KELLY: Of realizing you're in charge of writing your own story. Or at least that's the hope. That's the plan.
WYNNE: Well, yeah, absolutely. But I mean, in some ways, I did write the story that I had to write. It was very kind of organic and almost like an exorcism in a way (laughter).
WYNNE: So I feel like I did have a choice. But then at the same time, I - it had to be told.
KELLY: So I will note you have given us a challenge because this is a really tough book to talk about without giving away the big plot twist. There's a whopper of a plot twist in there. But I think we can say there are several strong female characters in here, not just Rose. But the girls and women in this book are very much not seen as equals. They are not in charge of their own destiny for much of the book. Why was that something you wanted to explore in 2021?

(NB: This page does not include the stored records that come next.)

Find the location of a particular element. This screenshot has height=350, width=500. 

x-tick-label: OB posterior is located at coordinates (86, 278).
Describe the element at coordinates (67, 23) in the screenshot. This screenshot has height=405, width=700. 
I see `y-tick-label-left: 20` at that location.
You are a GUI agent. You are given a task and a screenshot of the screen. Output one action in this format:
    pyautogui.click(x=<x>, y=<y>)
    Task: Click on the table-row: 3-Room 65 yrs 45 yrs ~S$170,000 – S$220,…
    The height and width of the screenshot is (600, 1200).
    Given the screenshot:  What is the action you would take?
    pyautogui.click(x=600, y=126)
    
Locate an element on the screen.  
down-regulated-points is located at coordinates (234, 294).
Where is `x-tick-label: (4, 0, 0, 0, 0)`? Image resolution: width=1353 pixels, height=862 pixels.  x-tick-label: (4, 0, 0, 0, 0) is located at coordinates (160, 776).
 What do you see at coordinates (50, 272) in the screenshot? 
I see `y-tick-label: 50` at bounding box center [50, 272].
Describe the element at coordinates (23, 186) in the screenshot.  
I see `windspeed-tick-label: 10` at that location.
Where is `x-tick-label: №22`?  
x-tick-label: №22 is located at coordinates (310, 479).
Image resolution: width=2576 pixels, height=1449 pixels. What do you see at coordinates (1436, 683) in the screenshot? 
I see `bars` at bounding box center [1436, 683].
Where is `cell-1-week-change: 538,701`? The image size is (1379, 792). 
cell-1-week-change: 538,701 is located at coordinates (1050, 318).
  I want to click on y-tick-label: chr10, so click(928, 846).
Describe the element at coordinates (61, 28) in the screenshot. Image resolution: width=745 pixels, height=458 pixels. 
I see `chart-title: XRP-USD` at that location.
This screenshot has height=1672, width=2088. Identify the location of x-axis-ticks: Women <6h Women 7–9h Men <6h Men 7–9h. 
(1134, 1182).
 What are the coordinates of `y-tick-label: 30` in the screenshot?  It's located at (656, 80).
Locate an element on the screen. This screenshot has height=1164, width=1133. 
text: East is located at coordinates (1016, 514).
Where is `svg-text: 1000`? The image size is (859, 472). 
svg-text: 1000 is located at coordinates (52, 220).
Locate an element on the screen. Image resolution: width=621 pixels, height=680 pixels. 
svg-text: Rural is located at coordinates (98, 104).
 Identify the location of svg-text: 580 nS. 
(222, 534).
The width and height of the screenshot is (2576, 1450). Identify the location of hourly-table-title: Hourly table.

WYNNE: Well, I can tell you. You know, I come from a sort of society, you know, within the U.K. that's, as I say, like the boarding school kind of. You're told what to do and slightly oppressive, very, very patriarchal. And it has been really interesting to, as an adult, sort of walk away from that world and then reflect back on it. And I think part of that was what I was trying to explore there. Because what's interesting about Caldonbrae Hall, the school, is that the girls don't really know - it takes Rose, their teacher, to point out to them what's really going on. And then it changes a few of their minds.
And also in 2021, to answer your question, I think young women are still in danger. My novel is set in 1992, but even in 2021, you know, they're victims of the male gaze and seen as instruments of reproductive and sexual values still. We're still struggling with bias and stereotype. There's still these lessons that we need to learn, and I was interested in exploring that and combining it with looking at ancient women all the way through the millennia and writing a story that's sort of timeless in that way, that's about breaking through and turning your back on convention and, well, breaking free.
KELLY: That is Phoebe Wynne talking about her new novel, "Madam." Thank you.
WYNNE: Thank you so much for having me.